I don't understand exactly how reaching out across some self-imposed cultural divide is supposed to make kids stay in school, or even stay awake in school. Or, as Frank Zappa put it in the liner notes of Freak Out, over two generations ago, go to the library and educate yourself if you've got any guts. Lashing out at everyone who thinks they're sooooo fuckin' smart hasn't worked too well. Perhaps it's time to try something different.

It's true in every dying shithole town: the smart kids found ways to learn something useful, saw what the town had to offer them for their trouble, and either got with the program or got the hell out. The rest just stayed and took what they could find. How is it everyone else's fault most of them chose to fester and stew in their own juices of self-selecting bitterness and imaginary resentments?

That's really the ironic part, how effectively they've been made to ignore the things they should be resenting, distracted with flag-waving and toys and cheap food and cheaper jingoism, while their pockets are being picked, their lives and opportunities are being carefully circumscribed, and their kids are sent off to die or be maimed in unnecessary wars. As a wise man once said, "Fat, drunk, and stupid is no way to go through life, son."

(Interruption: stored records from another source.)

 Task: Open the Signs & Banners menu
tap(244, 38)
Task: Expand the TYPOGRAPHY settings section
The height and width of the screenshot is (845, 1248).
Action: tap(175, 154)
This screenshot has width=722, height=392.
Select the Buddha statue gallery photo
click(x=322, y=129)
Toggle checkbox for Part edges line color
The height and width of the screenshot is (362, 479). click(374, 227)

Still, all these discontents are mitigated by the genuine weight and passion of Bageant's writing, and the fact that, whether one agrees with the entire argument or not, it deserves to be heard and considered. It may be that Bageant himself has too high a personal stake in the outcome to balance the players and arguments sufficiently, and propose realistic, comprehensive solutions. The best place to start would be to hit the reset button on the health-care system and stop letting these bastards run people into bankruptcy and destitution for the simplest of things. Most of the cultural issues would take care of themselves. Sometimes the best way to meet people halfway is to simply quit fucking them over.

4 comments:

OneMadClown said...

We don't tell you this enough Heywood, but you're a bloody brilliant writer, son.

Joe Blow said...

That is some fine piece of discussionary writing...

I think that the whole system is, however, built on screwing the lowest 20% 100% of the time, the middle 60% of the time, and then varying amounts of screwage for the upper 20% depending on luck, stupidity and not being trashed on drugs when your chance comes.

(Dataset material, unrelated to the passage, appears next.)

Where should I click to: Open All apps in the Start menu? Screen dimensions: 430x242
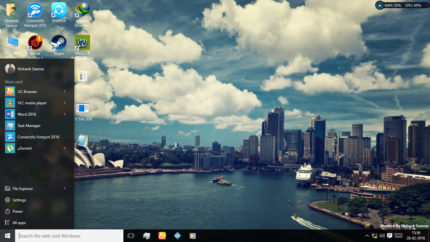(19, 222)
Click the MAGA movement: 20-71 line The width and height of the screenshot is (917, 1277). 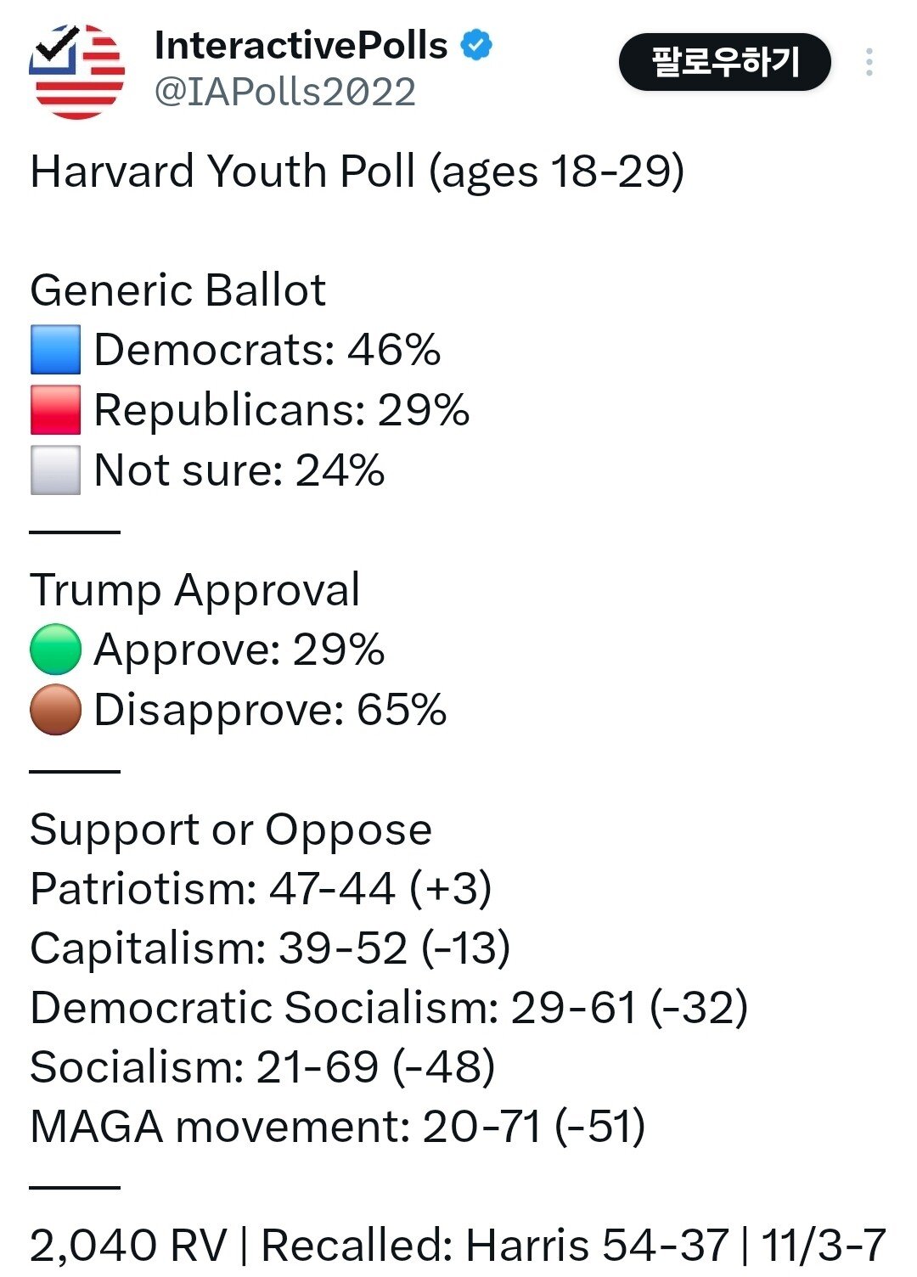click(337, 1127)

(does not apply to top 2%. they have 0% screwage, but are subject to ODs, car and plane crashes and getting cut out of the will)

interesting info... thanks!

Joe Blow said...

"the middle 60% of the
time"

=

"the middle 60%, 50% of the time"

Heywood J. said...

OMC:

As always, I definitely appreciate the kudos, and keep spreading the word. As epic jeremiads go, this one was somehow more draining than most. I must be out of practice.

Joe:

I'd say your math is is essentially correct, probably even more Paretian than your estimates. And of course the top 1~2% are exempt, since they're doing the screwing.